Подымаемся, ломая ногами наст, на гребень холма: поле – по – ле -поле. Человек, идущий рядом, молчит: глаза книзу. Хочу поделиться ширью с человеком, показать и ему простор. И вдруг говорю:
– Посмотрите, какой обстрел.
Тошно мне».
«Соседний участок потравило газами. Опоздал: приехал к трупам. Синие, с выкатом глаз, с растянутыми челюстями и вздутыми шеями. Их мне не нужно.
А вот рядом с одним из синих – брошенная второпях маска: обыкновенный противогаз системы Зелинского: эта выразительна. В серую кожу влипло два круглых широко растянутых плоских глаза; узкий мягкий хобот; с хобота свис безобразный, травянистого цвета короб.
Никогда не пробовал представить себе – лицо Страха. Это помогло. Попросил себе экземпляр».
«Сегодня у меня радость. Вот уж четвёртый день скучаю в запрятанной в овраг деревеньке. Встал с рассветом, взялся за листки, – и вдруг – уах, ударило. Только стёкла в брызг. Пошёл взглянуть: внутри глубокой воронки ещё ползает синеватый дымок, а вестовой Дёмка – доску поперёк ямы и уже штаны спускает.
Кругом гогочут:
– Погоди, дурак, прокоптишься.
– Что? В холуях служа, к тёплым ватерам привык? Х-хы.
А Дёмка только:
– Пшли.
И никаких. Рожа весёлая, озорная.
И вдруг так празднично-празднично стало: а что если обесстрашится жизнь? Ужели возможно? Отцедить бы проклятую муть и выплеснуть вон».
«Нет. Всё потравило страхом. Насквозь. Всё. Теперь я понял: красоте всегда быть лишь в проступях, всегда ютиться – так – редкими музейными номерками, кой-где и кое-как, и жизни ей не спасти. Все мы больны материобоязнью. Наши замыслы трусят материи: пригните их к буквам, к холсту, к камню и тотчас – дёрг, назад, в душу.

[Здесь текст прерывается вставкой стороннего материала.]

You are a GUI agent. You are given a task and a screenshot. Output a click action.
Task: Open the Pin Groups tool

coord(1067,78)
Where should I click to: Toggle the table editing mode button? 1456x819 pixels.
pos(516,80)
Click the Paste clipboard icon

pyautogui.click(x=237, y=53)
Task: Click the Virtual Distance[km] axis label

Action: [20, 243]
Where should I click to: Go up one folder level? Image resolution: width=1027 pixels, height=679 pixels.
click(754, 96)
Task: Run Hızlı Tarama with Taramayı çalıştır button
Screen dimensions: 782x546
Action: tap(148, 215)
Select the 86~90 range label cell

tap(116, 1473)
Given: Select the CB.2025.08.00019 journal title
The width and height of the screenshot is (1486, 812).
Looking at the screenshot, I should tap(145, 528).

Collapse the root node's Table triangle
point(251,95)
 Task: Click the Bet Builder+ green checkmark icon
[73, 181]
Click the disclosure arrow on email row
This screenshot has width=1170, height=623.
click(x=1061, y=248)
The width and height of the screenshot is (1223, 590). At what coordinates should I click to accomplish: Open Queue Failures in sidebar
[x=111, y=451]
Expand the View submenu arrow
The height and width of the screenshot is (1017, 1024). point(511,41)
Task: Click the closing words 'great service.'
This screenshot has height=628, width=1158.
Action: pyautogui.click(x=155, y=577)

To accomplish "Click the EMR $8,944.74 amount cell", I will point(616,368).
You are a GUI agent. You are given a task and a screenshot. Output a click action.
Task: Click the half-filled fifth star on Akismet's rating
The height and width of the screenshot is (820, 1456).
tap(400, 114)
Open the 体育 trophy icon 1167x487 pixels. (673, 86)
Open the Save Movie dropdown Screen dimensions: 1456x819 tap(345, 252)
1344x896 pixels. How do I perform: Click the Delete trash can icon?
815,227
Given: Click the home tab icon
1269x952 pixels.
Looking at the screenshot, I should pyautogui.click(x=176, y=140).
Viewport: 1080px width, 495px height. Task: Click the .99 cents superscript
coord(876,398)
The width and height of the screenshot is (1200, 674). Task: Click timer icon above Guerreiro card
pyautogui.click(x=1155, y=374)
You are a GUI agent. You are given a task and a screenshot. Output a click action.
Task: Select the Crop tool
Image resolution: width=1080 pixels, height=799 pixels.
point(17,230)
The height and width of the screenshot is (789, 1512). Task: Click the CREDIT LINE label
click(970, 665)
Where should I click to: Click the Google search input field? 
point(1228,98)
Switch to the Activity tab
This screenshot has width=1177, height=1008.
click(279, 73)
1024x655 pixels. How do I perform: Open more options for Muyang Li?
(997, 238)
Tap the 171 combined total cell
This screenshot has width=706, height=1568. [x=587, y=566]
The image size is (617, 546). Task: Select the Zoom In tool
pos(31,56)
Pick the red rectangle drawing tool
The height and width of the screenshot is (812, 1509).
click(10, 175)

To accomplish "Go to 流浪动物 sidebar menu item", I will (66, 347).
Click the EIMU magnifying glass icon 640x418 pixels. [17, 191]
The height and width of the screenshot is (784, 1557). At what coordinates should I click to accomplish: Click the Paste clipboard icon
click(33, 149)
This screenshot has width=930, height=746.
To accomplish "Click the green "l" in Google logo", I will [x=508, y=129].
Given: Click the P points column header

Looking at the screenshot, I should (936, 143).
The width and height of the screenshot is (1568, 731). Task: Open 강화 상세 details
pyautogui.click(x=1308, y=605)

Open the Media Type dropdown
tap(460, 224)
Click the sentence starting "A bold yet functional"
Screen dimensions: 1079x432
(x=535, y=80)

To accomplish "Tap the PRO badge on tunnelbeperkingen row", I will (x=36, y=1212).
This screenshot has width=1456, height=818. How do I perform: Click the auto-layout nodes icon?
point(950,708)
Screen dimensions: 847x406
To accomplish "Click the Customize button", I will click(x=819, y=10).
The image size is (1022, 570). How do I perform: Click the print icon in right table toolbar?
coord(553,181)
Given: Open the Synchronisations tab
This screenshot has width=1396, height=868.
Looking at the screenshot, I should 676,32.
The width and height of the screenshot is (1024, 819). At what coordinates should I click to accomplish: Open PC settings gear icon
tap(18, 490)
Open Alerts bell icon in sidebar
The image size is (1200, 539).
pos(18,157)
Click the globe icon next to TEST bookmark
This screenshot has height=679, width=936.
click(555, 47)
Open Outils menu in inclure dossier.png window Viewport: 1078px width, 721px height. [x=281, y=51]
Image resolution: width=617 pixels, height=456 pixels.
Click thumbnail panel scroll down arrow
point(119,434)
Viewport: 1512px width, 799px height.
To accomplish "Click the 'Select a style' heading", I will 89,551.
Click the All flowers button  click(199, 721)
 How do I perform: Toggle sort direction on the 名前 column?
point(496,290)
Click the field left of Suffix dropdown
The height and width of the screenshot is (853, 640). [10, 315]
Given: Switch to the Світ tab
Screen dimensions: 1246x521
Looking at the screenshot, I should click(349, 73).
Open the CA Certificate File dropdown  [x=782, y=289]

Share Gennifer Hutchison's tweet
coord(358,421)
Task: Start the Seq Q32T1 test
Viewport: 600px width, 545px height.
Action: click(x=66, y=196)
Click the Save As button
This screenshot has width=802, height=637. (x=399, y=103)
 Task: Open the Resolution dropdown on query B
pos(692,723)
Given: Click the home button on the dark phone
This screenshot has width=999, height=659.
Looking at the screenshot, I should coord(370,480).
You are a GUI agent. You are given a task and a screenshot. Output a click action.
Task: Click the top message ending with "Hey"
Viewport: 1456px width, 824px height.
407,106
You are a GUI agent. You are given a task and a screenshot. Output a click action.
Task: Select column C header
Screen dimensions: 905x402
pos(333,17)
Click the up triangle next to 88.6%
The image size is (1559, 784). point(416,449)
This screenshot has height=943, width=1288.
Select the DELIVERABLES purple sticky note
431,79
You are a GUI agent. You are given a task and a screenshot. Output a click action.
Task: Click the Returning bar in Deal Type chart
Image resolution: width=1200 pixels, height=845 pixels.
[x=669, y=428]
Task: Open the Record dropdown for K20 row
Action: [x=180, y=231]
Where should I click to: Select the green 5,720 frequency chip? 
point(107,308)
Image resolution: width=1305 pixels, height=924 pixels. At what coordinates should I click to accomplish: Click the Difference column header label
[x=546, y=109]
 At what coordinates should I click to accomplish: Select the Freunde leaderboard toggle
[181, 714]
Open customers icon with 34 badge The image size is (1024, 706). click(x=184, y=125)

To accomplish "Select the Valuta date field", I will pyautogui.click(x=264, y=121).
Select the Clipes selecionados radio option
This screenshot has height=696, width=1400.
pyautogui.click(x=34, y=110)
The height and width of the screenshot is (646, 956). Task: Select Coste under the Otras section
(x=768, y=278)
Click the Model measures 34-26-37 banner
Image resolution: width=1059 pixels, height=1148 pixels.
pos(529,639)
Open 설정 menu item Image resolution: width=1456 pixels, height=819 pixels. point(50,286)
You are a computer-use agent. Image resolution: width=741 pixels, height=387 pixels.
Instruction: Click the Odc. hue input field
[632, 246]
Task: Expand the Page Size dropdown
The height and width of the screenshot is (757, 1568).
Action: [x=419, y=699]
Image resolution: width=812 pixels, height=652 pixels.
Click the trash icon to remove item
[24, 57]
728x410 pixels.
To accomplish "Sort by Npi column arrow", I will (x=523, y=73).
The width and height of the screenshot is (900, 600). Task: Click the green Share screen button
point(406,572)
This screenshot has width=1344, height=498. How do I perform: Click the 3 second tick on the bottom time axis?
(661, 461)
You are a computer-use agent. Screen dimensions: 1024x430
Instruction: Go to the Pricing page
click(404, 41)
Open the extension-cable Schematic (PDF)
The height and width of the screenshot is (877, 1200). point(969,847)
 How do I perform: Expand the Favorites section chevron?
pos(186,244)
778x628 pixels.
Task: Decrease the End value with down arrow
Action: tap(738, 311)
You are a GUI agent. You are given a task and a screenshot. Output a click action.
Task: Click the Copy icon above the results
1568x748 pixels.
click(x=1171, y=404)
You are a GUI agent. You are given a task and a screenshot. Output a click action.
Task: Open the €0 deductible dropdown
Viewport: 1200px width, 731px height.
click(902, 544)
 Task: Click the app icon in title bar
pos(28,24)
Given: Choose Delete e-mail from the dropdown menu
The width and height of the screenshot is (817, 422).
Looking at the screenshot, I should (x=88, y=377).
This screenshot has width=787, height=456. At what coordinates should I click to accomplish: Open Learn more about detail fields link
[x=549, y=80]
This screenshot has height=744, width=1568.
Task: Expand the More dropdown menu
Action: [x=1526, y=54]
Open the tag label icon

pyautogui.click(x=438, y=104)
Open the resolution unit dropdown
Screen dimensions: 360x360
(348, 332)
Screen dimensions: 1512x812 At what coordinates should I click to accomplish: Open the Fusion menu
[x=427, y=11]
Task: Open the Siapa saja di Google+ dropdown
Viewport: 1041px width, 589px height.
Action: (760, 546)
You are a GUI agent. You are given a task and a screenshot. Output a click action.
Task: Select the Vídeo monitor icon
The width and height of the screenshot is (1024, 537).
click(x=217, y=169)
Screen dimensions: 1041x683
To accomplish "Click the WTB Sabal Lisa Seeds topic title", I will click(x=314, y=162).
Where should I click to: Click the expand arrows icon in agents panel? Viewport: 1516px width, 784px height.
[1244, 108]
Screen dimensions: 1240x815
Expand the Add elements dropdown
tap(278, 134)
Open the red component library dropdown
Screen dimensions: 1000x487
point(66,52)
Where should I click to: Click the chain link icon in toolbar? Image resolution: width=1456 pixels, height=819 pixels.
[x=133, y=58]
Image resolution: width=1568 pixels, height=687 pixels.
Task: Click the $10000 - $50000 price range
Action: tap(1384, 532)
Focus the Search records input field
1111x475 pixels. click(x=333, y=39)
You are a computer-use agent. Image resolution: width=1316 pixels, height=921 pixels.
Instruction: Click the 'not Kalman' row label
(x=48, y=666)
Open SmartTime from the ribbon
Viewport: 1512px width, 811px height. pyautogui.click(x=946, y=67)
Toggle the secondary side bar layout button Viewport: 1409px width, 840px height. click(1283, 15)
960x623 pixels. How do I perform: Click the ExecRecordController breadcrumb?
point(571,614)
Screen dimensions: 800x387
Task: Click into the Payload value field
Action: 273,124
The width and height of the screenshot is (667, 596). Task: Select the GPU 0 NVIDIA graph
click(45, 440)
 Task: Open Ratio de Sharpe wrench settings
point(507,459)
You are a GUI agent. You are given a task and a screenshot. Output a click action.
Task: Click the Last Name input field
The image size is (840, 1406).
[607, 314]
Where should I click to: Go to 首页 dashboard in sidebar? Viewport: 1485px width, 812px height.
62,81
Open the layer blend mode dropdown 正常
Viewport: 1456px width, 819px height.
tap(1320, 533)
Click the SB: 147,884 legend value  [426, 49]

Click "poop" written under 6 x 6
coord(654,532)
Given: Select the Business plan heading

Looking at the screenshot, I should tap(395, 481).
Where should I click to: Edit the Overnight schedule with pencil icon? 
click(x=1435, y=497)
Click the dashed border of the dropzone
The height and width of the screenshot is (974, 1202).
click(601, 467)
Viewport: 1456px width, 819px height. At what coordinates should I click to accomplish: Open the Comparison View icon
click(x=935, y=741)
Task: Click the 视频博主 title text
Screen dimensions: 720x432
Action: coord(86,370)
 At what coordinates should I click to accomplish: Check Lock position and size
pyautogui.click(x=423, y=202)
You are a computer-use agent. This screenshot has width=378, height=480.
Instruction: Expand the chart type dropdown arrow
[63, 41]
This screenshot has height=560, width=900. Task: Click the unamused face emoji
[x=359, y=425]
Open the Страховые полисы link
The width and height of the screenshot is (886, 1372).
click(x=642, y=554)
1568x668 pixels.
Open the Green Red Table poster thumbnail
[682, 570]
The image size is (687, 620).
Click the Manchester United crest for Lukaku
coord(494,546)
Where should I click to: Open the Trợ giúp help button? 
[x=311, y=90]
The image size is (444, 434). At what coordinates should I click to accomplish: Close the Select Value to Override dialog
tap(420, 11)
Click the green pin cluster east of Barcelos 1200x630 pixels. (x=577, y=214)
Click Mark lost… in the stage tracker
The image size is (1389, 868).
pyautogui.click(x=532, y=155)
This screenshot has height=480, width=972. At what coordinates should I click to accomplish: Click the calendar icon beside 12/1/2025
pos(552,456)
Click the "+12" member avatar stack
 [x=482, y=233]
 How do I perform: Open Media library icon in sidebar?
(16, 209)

Повиснет слово на острие пера, а на бумагу – нет; ступит брезгливо на строку, теперь бы в свинец: нет – боязно. Произведение искусства это редкое-редкое «небось». Но у «небось» не авосевая ли техника? Этого хватает, чтобы покрыть площадь холста с аршинным поперечником, но чтобы покрыть красотою всю землю… нет, не нам».
«Скучно. Опять под выгибы траекторий. Опять кружить колёсным спицам. И опять – кругом – мясо в крови. Где-то я читал, ещё в отрочестве: есть чернопёрая птица Мовоцидиат. У птицы большие крылья, а ног нет. И как бросило её в воздух, всё летит и летит, а снизиться не может. Опадают крылья. Усталью застлало глаза, но птице – Мовоцидиату – лёт без роздыха. Пока до смерти не долетит».
«Этой мысли вряд ли прогвоздиться сквозь череп. Уже больно от неё, а слов всё ещё нет. Всё-таки попробую. Вот: все эти Пирроновы Тропы, вопросы Энезидема, Монтеньево «que sais-je?» [«Что я знаю?» (франц.)] не туда корнями повернуты. Решетом солнца не поймать, человечьим мышлением истины не постигнуть, но не потому, что мозг хил, а потому что сердцу истина не в подъём. Истина больнее боли. На неё надо решиться. И вещи защищают свою суть, запрятав её в жути, тая в ужасах.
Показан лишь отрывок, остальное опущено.